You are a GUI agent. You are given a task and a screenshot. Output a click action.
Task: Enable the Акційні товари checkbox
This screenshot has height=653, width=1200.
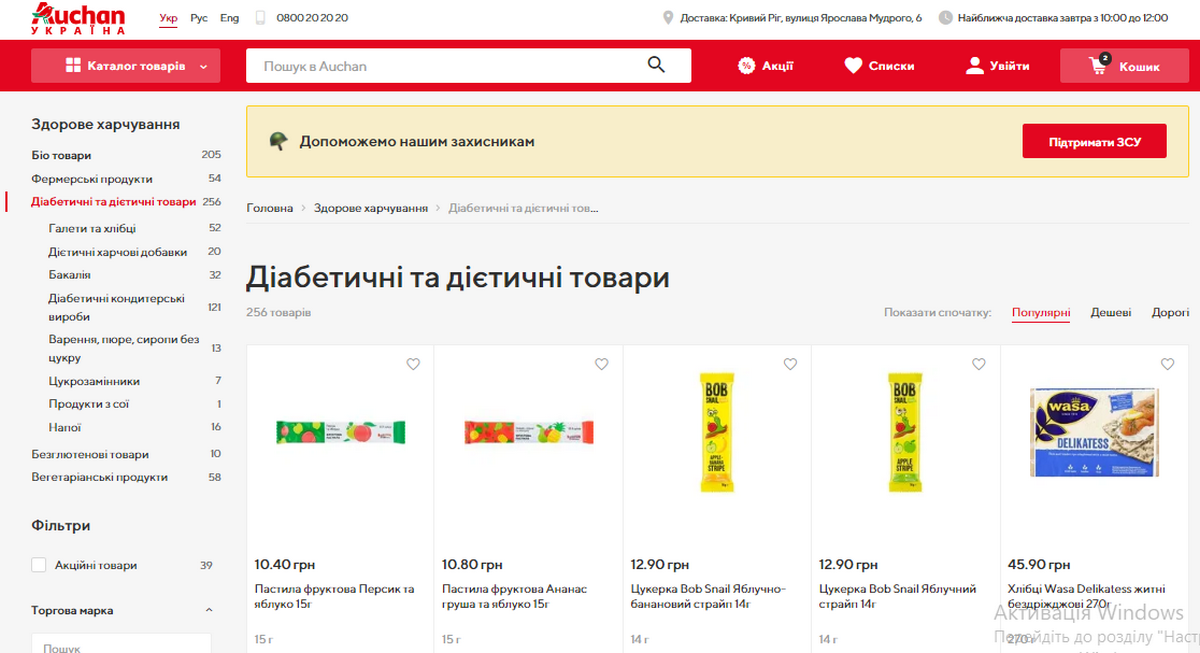pyautogui.click(x=39, y=565)
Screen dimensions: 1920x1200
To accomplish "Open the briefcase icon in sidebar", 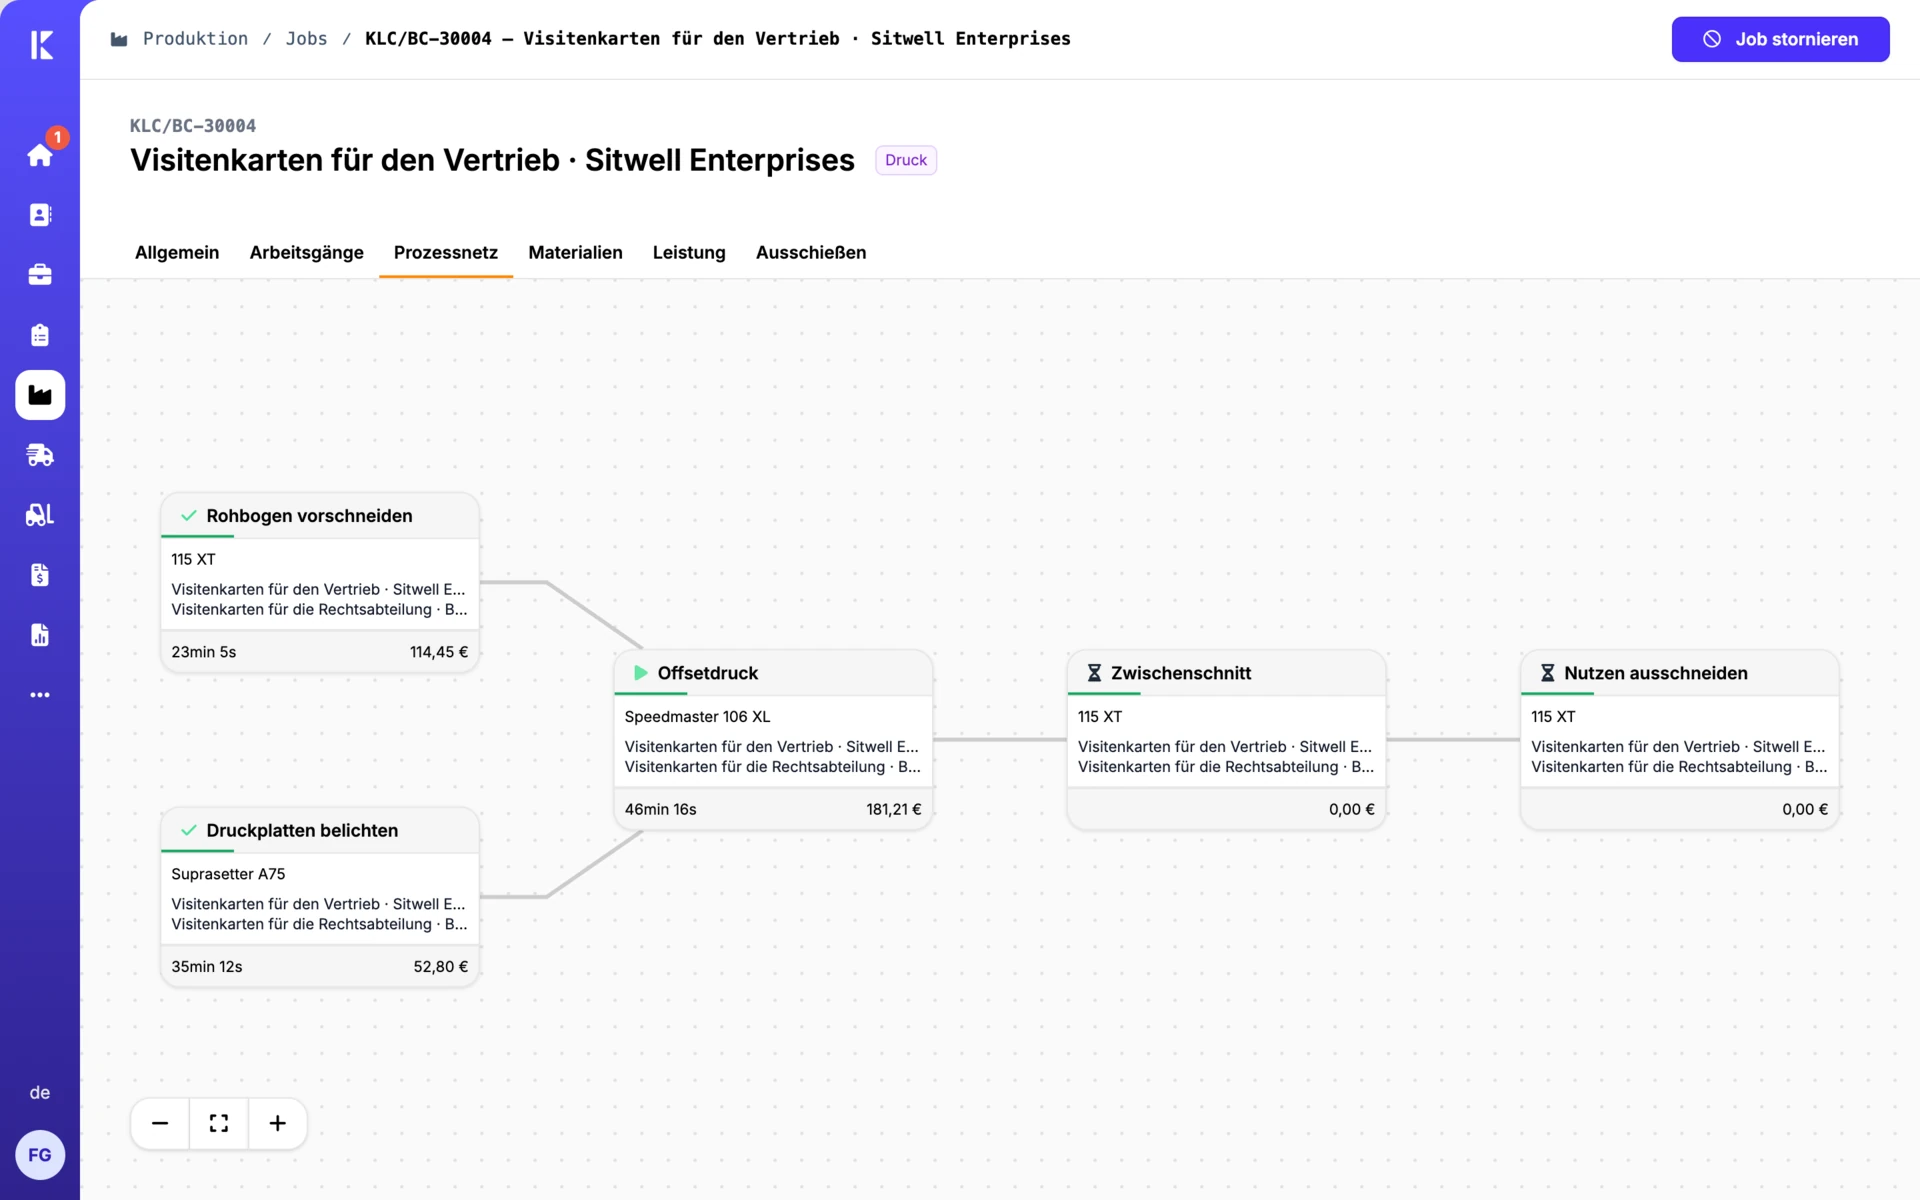I will (40, 275).
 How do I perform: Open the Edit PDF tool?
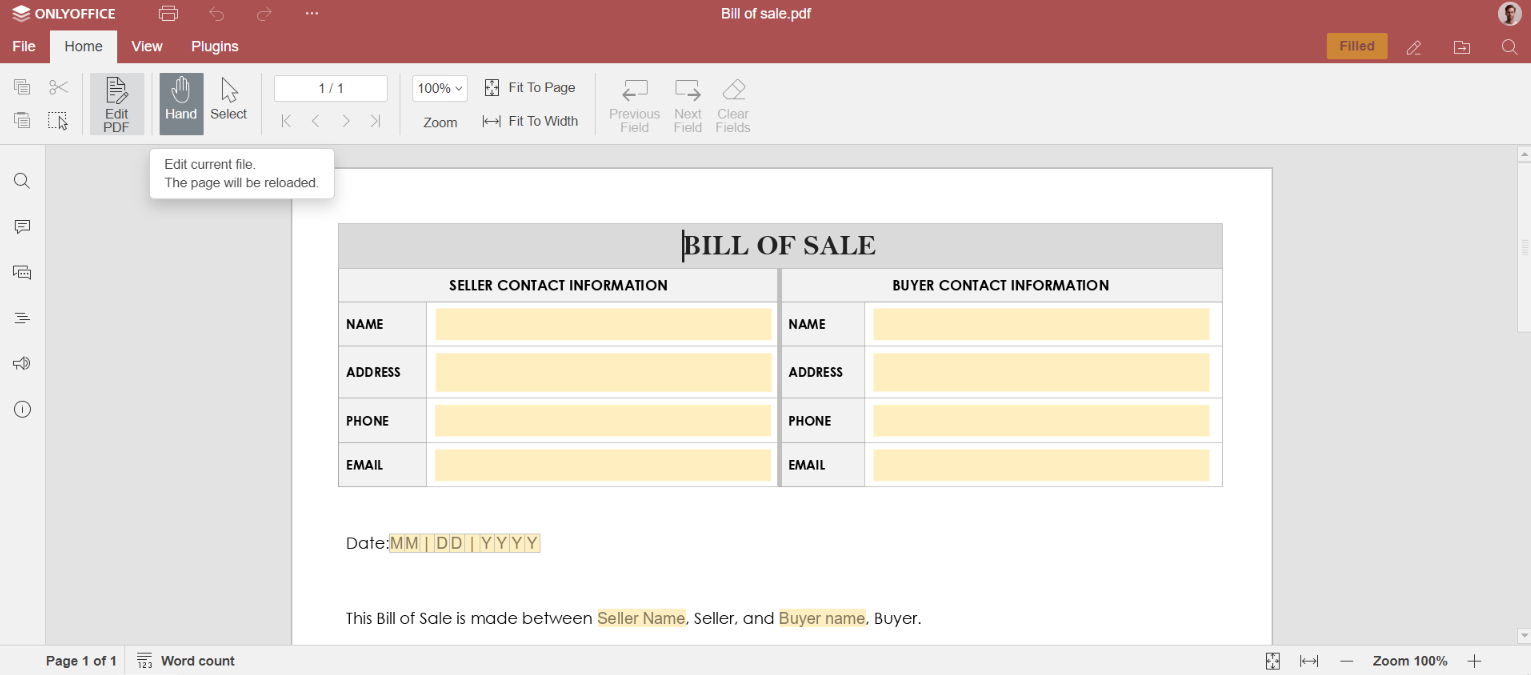117,104
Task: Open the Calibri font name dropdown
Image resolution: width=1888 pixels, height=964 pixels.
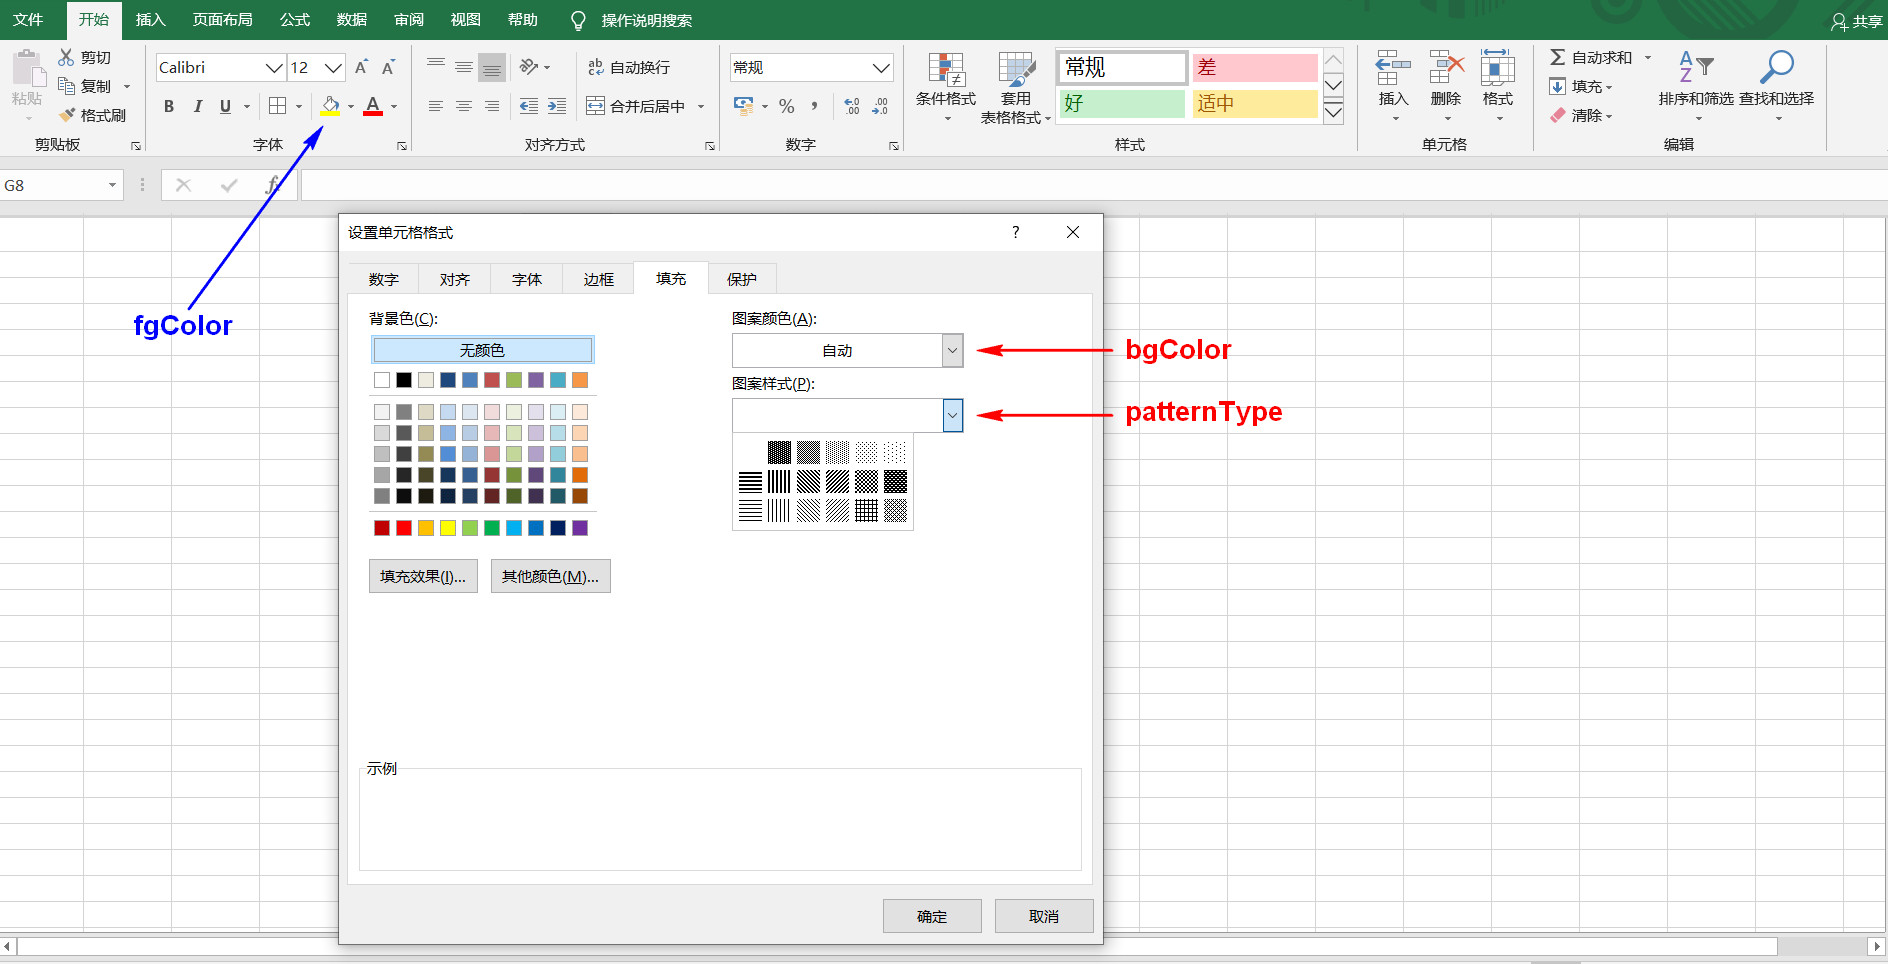Action: click(274, 68)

*****

Brief :: Which lines of the records contain the string "width"? Copy each of those lines, counting only matches with the same case.

The completed task ::
This screenshot has height=653, width=1200.
Image resolution: width=1888 pixels, height=964 pixels.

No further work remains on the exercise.